Parece un siglo desde que vimos boquiabiertos a un grupo de personas irrumpir el Capitolio. La insurrección del 6 de enero del 2021 nos dejó imágenes de violencia e inmortalizó trajes estrafalarios que dotaban de mayor irrealidad la escena, con la guinda del más vistoso, el Chamán de QAnon, cubriendo todas las portadas. Parecía una película, posiblemente buena, pero como no lo era, además de las imágenes, nos dejó también un mal sabor de boca, un miedo hecho realidad con la victoria de Trump.
[frasepzp1]
Muchos llevaban símbolos cristianos, cruces, biblias y, una vez dentro, rezaron siguiendo el guion. Cinco personas murieron, la violencia política inflamada por una mentira terminó con personas condenadas y encarceladas, después perdonadas (incluso algunos miembros de los Proud Boys, una organización considerada terrorista por países como Canadá), y, ahora, consideradas héroes. La violencia extremista va en aumento. Pero algo más estaba sucediendo, más difícil de notar entre los disfraces y el ruido, que muestra un cambio en la relación entre la religión y la política en los Estados Unidos.
Según Vox, la generación Z vuelve a la religión, muchos a una religión institucionalizada y formal que responde a una sensación de vacío o desorientación existencial. Me interesó porque también estoy en ese viaje de regreso, un regreso que no es exclusivamente estadounidense, pero resulta curioso porque, por primera vez en décadas, la secularización gringa –considerada como la excepción de la tesis clásica– se detenía y las nuevas generaciones se convertían. El «resurgimiento», sin embargo, arroja otros datos interesantes e inéditos, porque se trata de uno masculino y mucho más tradicional, según Ryan Burge.
Un estudio de Campbell y compañía (2024) sobre el votante secular confirma que la secularización ganaba terreno a lo largo y ancho del país. Sin embargo, al contrario de lo que se piensa, no era un aumento de antireligiosos, ni ateos ni agnósticos. La secularización incluye a muchísimas personas creyentes cuya fe se hace compatible con principios seculares, como la libertad y tolerancia.

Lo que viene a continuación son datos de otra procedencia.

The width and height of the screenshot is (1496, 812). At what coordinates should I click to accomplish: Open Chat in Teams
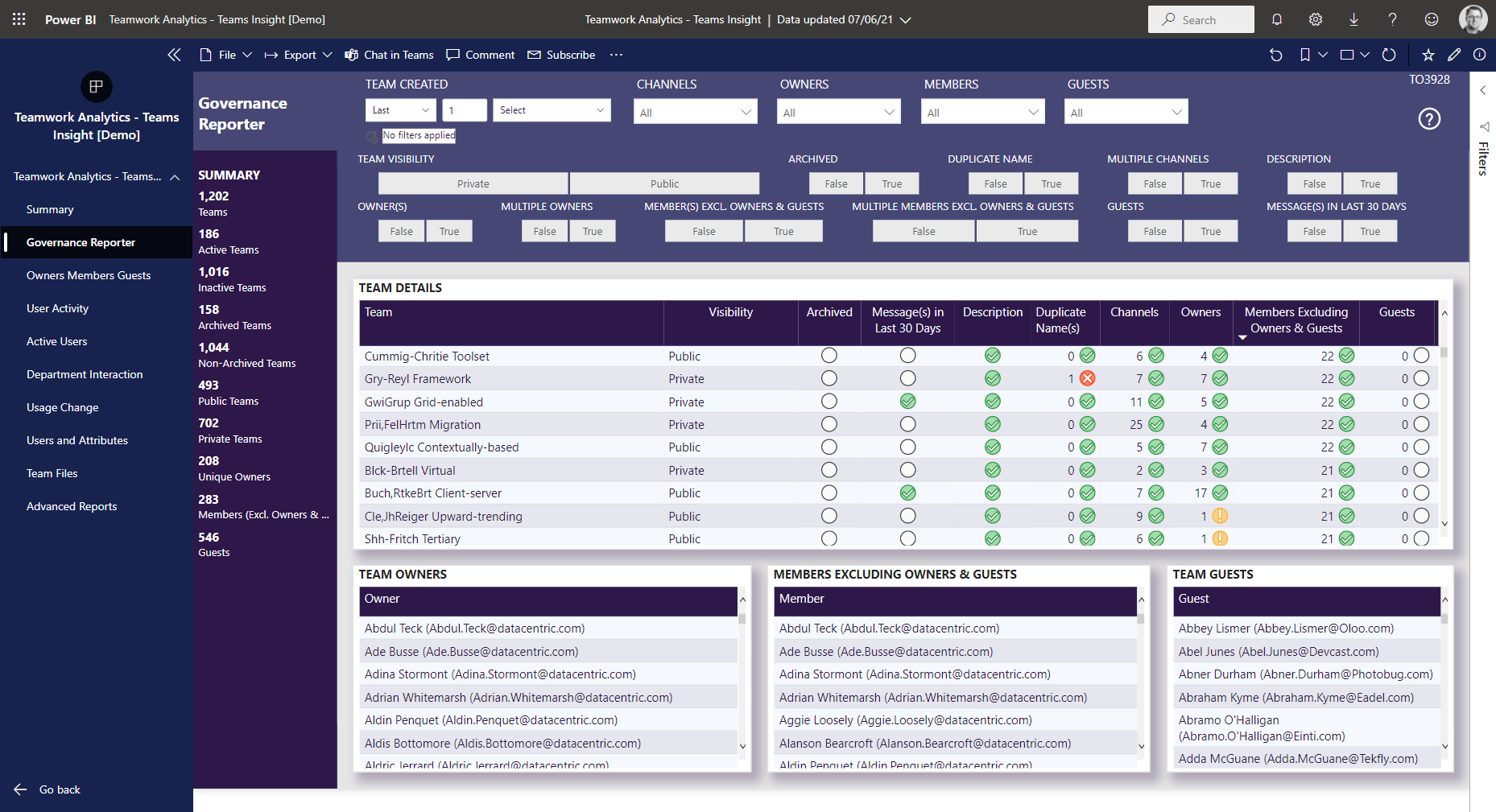(x=389, y=55)
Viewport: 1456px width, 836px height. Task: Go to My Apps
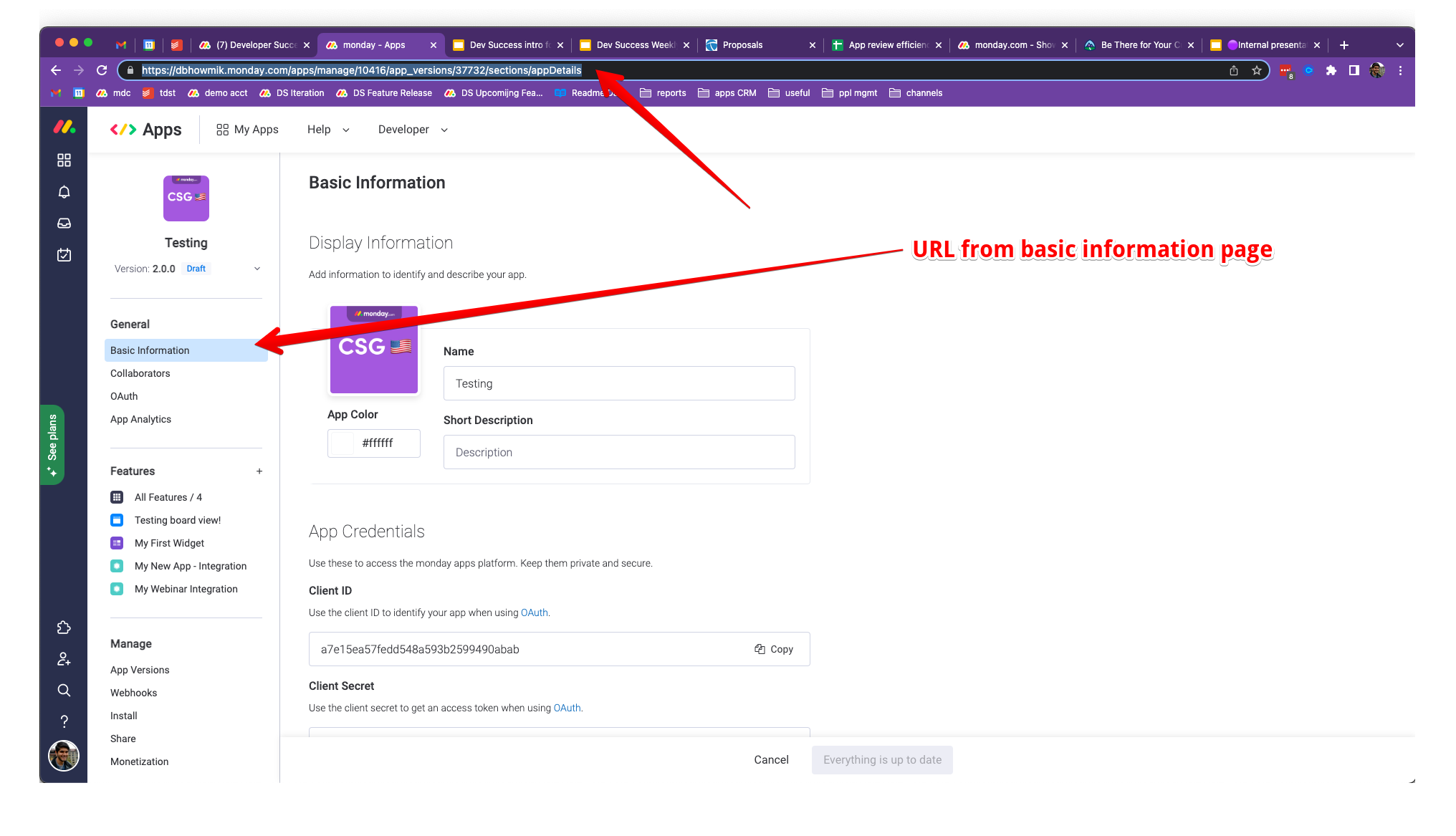click(x=247, y=130)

La aparente tensión entre el resurgimiento religioso a la vez que el proceso de secularización se entiende si se lee en clave política. El aumento de evangélicos está vinculado a una reacción política de la derecha, cuya respuesta es que moderados y liberales, entre ellos algunos creyentes, adopten más posturas seculares.
La relación entre la derecha conservadora y grupos religiosos no es gratuita ni reciente, sino que también surgió como respuesta a los movimientos sociales de los sesenta y setenta. Más adelante, jugaron un rol importante en la elección de Reagan en los ochenta y terminaron por vincularse con el partido republicano. Ese vínculo continúa hoy y culmina con el fenómeno de lo que conocemos como Nacionalismo cristiano, cuyo peor rostro está entre los insurrectos del Capitolio y los fanáticos de Donald Trump.
No todos son así. Hay pastores que desmienten la narrativa y aseguran que no hay ningún ataque al cristianismo. Otros pastores son activistas progresistas y se oponen al nacionalismo cristiano. Whitehead y Perry (2020) definen el movimiento como una ideología política que mezcla la vida civil con una idea de cristianismo muy particular. Creen que Estados Unidos es una nación cristiana y el cristianismo merece un lugar privilegiado. Según los datos del PRRI, el 10 % de la población se adhiere y el 20 % son simpatizantes. Está vinculado al Partido Republicano y a figuras como Trump, y son más favorables a la violencia política.
Es posible separar dos grupos entre el movimiento, uno más radical y otro más tradicional. Li & Froese (2023) describen a los «tradicionalistas» como quienes abogan por la defensa del cristianismo como cultura nacional, mientras los «radicales» pretenden defender una idea de gobierno teocrática encapsulada con una idea de identidad nacional supremacista y blanca. Ambos ven el liberalismo, el multiculturalismo y el secularismo como enemigos por vencer, pero sus métodos son distintos, el segundo, claramente estatista, racista y violento. Ambas son categorías analíticas distintas que, sin embargo, se pueden superponer en la realidad.
Lo importante es que tiene consecuencias directas con actitudes y preferencias políticas, pues moldea la percepción sobre asuntos fundamentales como la migración, programas de ayudas sociales, la identidad nacional, la violencia. La tendencia es que los radicales aumenten en número, como también está pasando en otros países. Italia y Hungría podrían ser dos ejemplos que destacan por ser europeos, pero Latinoamérica no es la excepción.